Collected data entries
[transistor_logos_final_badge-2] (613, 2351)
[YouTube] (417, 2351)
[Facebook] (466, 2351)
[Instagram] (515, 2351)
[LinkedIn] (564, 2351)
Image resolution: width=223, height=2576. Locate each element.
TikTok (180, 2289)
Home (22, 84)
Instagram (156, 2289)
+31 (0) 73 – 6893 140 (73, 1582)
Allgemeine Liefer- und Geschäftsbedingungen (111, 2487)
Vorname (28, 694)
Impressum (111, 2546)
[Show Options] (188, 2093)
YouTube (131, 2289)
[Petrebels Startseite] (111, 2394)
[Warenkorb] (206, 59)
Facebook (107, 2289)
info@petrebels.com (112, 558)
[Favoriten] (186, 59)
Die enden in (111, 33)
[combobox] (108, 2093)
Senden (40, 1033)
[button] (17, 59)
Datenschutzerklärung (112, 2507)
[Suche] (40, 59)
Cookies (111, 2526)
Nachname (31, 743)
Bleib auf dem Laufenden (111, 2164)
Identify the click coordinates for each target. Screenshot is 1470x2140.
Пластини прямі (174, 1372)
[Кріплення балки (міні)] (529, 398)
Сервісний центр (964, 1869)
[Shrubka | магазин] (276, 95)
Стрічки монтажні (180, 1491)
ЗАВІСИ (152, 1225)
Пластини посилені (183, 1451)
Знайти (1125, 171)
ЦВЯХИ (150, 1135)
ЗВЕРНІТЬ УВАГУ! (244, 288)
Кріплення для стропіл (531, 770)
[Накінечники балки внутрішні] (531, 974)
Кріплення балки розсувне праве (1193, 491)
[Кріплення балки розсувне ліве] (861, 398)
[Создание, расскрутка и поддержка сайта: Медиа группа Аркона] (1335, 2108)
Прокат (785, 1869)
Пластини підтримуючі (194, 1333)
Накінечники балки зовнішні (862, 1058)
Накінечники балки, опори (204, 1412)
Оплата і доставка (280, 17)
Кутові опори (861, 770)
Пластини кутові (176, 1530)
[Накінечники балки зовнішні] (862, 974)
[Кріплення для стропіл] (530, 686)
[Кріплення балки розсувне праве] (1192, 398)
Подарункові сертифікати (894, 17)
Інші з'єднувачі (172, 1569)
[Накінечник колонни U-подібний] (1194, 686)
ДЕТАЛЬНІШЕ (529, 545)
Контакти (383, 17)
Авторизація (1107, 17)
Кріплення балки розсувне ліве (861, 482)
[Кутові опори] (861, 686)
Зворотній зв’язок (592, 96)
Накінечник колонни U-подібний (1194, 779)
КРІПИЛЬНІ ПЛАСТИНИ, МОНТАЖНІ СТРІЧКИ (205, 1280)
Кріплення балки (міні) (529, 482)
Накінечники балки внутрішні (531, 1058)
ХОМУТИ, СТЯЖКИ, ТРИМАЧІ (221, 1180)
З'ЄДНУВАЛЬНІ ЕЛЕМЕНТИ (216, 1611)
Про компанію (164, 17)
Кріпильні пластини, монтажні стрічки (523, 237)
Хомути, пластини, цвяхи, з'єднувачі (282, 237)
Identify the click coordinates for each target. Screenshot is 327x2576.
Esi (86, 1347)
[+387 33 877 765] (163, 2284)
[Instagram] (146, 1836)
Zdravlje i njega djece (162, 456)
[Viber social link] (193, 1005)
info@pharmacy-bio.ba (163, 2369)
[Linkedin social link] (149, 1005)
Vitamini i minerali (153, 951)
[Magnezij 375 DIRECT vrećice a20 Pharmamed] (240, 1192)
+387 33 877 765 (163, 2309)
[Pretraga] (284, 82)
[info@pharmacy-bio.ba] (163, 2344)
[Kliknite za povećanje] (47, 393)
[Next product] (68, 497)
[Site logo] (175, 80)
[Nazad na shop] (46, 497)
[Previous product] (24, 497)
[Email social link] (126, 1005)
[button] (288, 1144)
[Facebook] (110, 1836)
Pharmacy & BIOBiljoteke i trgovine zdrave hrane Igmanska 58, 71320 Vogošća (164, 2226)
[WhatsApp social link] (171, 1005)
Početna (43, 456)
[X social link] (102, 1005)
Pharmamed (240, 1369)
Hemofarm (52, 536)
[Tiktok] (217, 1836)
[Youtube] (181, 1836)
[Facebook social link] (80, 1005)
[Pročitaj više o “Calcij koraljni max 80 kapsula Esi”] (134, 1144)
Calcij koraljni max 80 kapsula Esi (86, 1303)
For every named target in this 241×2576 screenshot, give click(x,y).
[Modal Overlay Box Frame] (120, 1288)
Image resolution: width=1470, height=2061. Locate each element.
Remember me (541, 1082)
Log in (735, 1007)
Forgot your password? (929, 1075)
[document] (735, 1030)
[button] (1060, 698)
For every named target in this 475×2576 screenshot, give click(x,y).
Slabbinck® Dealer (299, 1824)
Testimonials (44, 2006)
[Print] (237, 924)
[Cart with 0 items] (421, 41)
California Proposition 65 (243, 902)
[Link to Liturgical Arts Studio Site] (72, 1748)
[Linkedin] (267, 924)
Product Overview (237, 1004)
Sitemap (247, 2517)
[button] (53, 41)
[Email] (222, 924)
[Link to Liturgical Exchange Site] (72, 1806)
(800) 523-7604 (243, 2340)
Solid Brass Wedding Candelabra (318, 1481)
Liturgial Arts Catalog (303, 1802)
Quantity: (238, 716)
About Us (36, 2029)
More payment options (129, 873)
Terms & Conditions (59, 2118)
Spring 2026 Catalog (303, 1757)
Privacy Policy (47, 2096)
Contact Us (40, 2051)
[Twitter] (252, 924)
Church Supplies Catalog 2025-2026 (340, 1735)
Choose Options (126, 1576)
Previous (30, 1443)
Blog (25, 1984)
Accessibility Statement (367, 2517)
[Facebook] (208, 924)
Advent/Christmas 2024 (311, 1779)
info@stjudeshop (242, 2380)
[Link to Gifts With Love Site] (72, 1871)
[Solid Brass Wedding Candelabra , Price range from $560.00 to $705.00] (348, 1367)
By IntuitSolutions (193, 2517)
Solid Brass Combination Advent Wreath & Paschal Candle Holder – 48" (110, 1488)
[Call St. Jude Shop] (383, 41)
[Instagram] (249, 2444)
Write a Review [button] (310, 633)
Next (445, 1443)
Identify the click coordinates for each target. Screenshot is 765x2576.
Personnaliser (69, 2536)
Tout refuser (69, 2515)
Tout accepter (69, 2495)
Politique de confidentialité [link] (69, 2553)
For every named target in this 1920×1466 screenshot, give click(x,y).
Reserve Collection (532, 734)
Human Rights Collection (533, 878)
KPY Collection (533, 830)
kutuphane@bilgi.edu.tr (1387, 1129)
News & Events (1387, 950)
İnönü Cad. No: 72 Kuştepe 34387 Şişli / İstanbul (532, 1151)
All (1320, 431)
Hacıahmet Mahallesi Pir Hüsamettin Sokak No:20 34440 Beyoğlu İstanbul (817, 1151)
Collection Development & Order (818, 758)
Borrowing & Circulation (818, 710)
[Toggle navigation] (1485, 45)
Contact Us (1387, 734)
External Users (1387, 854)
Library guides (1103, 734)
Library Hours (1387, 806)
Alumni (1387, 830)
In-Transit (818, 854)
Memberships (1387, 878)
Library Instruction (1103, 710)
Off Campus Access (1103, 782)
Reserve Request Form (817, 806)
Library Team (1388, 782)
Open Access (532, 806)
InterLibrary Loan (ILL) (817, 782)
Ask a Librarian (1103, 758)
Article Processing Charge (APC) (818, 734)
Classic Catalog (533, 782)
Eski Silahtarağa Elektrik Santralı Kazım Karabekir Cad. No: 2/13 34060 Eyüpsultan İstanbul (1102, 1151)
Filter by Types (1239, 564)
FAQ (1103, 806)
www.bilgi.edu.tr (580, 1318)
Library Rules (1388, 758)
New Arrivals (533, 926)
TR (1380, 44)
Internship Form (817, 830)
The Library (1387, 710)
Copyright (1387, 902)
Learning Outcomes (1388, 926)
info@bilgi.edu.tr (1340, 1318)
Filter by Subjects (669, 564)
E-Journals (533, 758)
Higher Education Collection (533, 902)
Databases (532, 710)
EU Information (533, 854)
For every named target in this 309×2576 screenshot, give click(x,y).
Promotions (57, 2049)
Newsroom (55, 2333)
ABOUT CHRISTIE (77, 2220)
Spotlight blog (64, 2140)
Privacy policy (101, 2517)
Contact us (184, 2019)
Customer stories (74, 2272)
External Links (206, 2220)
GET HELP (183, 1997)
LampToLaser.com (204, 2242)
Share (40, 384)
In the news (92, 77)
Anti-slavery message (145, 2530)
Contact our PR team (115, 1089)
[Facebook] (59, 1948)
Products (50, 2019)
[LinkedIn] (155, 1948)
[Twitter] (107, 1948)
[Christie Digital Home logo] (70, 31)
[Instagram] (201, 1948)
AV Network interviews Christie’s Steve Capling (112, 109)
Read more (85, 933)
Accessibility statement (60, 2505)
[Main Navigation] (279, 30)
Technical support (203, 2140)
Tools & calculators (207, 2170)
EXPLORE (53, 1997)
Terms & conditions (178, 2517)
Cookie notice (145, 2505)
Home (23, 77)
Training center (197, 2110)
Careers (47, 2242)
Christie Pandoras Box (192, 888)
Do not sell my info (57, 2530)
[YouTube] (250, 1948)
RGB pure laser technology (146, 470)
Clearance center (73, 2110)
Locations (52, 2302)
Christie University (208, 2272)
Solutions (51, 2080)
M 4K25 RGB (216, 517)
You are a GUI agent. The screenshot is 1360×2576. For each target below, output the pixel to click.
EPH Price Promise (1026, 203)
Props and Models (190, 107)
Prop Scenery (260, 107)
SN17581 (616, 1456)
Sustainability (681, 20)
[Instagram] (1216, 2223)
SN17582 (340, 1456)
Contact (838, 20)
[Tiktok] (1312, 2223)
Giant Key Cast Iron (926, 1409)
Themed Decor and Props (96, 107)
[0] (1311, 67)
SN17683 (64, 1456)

• [Exercise instructions] Within the data above, the span starting at the line containing "Quantity: (238, 716)" and ending at the line containing "For every named target in this 1920×1466" is to be retyped exactly, with no other lines.

• [Written answer]
Quantity: (238, 716)
About Us (36, 2029)
More payment options (129, 873)
Terms & Conditions (59, 2118)
Spring 2026 Catalog (303, 1757)
Privacy Policy (47, 2096)
Contact Us (40, 2051)
[Twitter] (252, 924)
Church Supplies Catalog 2025-2026 (340, 1735)
Choose Options (126, 1576)
Previous (30, 1443)
Blog (25, 1984)
Accessibility Statement (367, 2517)
[Facebook] (208, 924)
Advent/Christmas 2024 (311, 1779)
info@stjudeshop (242, 2380)
[Link to Gifts With Love Site] (72, 1871)
[Solid Brass Wedding Candelabra , Price range from $560.00 to $705.00] (348, 1367)
By IntuitSolutions (193, 2517)
Solid Brass Combination Advent Wreath & Paschal Candle Holder – 48" (110, 1488)
[Call St. Jude Shop] (383, 41)
[Instagram] (249, 2444)
Write a Review [button] (310, 633)
Next (445, 1443)
Identify the click coordinates for each target. Screenshot is 765x2576.
Personnaliser (69, 2536)
Tout refuser (69, 2515)
Tout accepter (69, 2495)
Politique de confidentialité [link] (69, 2553)
For every named target in this 1920×1466 screenshot, give click(x,y).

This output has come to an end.